2019 Session III: Rosa M. Ailabouni

Rebecca Berenbon, Christa Winkler
berenbon.1@osu.eduwinkler.99@osu.edu
Educational Studies, Quantitative Research, Evaluation, and Measurement
Jerome D’Agostino, Advisor

So Much Data, So Little Time: Validation of a Scale that Measures Researchers’ Data Reuse Behaviors

This study investigated the validity of a survey measuring scientists’ attitudes toward data reuse. Several techniques, including parallel analysis, exploratory factor analysis, and Rasch analysis, were used to study the psychometric properties of the survey. Implications for future modifications and use of the data reuse measure are discussed.

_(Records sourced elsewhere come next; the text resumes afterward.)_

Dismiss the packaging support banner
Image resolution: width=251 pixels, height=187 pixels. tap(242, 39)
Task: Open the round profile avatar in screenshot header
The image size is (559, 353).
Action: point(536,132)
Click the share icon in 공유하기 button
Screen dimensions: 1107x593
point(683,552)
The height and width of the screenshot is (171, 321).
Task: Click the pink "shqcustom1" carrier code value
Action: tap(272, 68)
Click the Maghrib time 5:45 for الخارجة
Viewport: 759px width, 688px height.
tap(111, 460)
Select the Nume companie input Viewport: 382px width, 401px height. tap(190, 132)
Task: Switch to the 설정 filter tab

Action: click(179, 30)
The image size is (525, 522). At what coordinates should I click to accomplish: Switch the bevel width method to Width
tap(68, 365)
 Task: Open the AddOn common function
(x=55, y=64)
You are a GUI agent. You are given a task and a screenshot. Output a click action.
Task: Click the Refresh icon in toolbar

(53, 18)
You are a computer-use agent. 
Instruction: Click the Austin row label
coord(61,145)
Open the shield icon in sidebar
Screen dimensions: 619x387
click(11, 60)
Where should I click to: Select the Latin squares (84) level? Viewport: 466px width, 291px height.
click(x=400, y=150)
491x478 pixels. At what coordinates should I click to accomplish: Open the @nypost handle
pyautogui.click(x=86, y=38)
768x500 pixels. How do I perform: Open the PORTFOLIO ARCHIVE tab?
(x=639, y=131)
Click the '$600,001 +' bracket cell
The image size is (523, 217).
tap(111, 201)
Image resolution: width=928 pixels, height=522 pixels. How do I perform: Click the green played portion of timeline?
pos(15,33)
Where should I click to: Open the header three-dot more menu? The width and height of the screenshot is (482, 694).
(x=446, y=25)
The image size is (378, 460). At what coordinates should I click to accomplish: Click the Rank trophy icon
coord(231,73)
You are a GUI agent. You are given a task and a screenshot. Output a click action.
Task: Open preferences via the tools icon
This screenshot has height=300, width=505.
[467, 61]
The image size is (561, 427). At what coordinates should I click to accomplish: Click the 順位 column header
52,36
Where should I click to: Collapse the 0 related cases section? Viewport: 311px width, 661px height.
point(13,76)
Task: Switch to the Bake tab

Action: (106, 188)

Meng-Ting Lo, James Uanhoro
lo.194@osu.eduuanhoro.1@osu.edu
Educational Studies, Quantitative Research, Evaluation, and Measurement
Ann O’Connell, Advisor

When Does the Linear Regression Model Work Well for an Ordinal Outcome?

The current study focuses on comparing performance of linear regression and ordinal regression models by examining their statistical power and mean square error (MSE) of predicted values underlying different study conditions of sample sizes, distribution and the number of categories for an ordinal outcome, and the probability of a binary predictor.


Susan Mauck
mauck.2@osu.edu
Educational Studies, Quantitative Research, Evaluation, and Measurement
Ann O’Connell, Advisor

Measuring Fundamental Applied Statistics Knowledge–Development of a Formative Assessment for Graduate Students and Quantitative Methods Instructors

A test for graduate students to measure their fundamental applied statistics knowledge has been developed and had its use validated using a rigorous test development study design. The process to develop the test and the statistical analyses of the large-sample pilot test data (n = 412) will be described.


Meingold Chan
chan.742@osu.edu
Human Sciences, Human Development and Family Service (HDFS)
Xin Feng, Advisor

Application of Machine Learning: Analyzing Family Emotional Climate with Sentiment Analysis using R Packages

The current study shows how to use sentiment analysis (SA), a popular application of machine learning, to extract emotional component to assess family emotional climate. This study compares the performance (accuracy rate of predicting manual classification of sentiment) of two R packages for SA using transcripts of family daily conversation.